Leaving Books on the Subway

Poetry in motion

Photo Credit — Eric Fischer / Flickr

When I left Ohio I also left most of the books I’d managed to accumulate in the six short years I’d lived in that last apartment.

And yet my current home is filled with books.

How does this happen? Do they follow me home? Do they sneak in during the night and settle happily onto my shelves, squirming to make room for themselves? Are people leaving books behind when they come to visit? Perhaps they just materialize out of thin air.

Books are mysterious that way.

I can’t throw books away. I won’t. I have trouble even leaving them out on the stoop because face it, not that many of my neighbors read books. Not throwing shade, just making an observation based on 18 years living here. So what on earth am I to do with all these books?
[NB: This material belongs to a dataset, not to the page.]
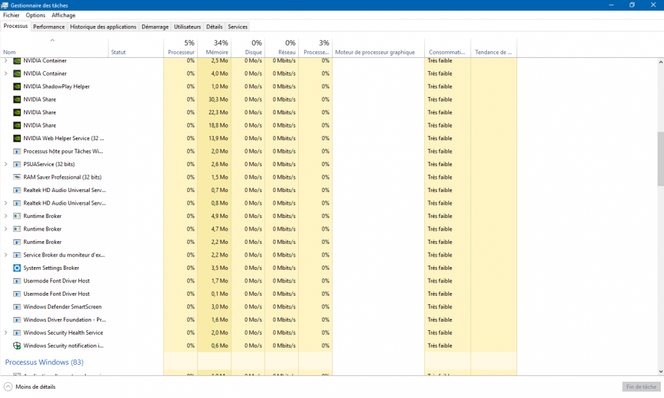Select the Processus Windows (83) group header
664x398 pixels.
(44, 362)

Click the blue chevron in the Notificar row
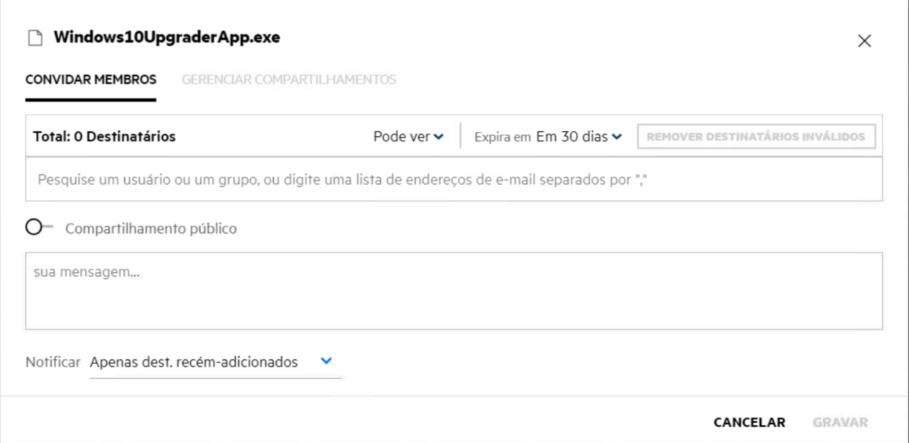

AleXander’s bookshelf and Remington Write’s bookshelf and, yes, we do each have a copy of “Infinite Jest” and “Against the Day”

I have a kinda sorta solution but it only works with certain books. It works splendidly with books I’ve enjoyed but know I won’t be reading again. For example, when I finished “Devil in the White City” I simply left it behind on the subway. Ok, yes, that’s technically littering. But there’s also a chance that someone found that book and took it home. Then that person laments how books seem to proliferate without rhyme or reason on his bookshelves, but now that’s his problem.

Over the years, I’ve gotten quite clever and original with where I deposit books I’ve read and know I won’t read again. Or the odd book I just give up on. There’s always that.

I’ve been known to simply hand them over to the street book vendors who set up card tables and boxes near NYU. They shrug and take them. I’ve also left books behind in restaurants, delis, taxis, and, yes, in bookstores (don’t look at me that way; it wasn’t Barnes & Bloody Noble or anything….although now that I think about it that might be fun).

I even left a copy of Hilary Mantel’s massive doorstop of a book, “A Place of Greater Safety” (which bored the bejesus out of me) in the dressing room of a Bolton’s clothing store. Even though I really enjoyed “Wolf Hall” and “Bring up the Bodies”, they also got left behind somewhere.

I consider it a public service. This is a world that badly needs more readers and having books simply floating about where anyone can happen upon one could be the catalyst to create a reader. Or not. Most of the books I entrust to the gentle considerations of future readers wind up left behind on buses or on the subway. Mostly because that’s where I do a lot of my reading and where I happen to find myself when I hit that last page.

My solution wouldn’t work so well in small towns for a couple of reasons. One: no subways. Two: someone is going to see you walk away without your book and rush to return it to you. It’s also not a great solution in a car culture because leaving a book on someone’s hood in a parking lot could be misconstrued. No need for a bomb scare just to reclaim an extra inch and a half of real estate on the bookshelf, right?

As I begin to ponder publishing my own books and sending them out into the greater world to find their fate, I wonder how long it will be before I come across one left behind on the Q train by someone who either didn’t like it or just knew that they weren’t going to read it again?

Or maybe my readers will keep and cherish their copies (signed, of course)!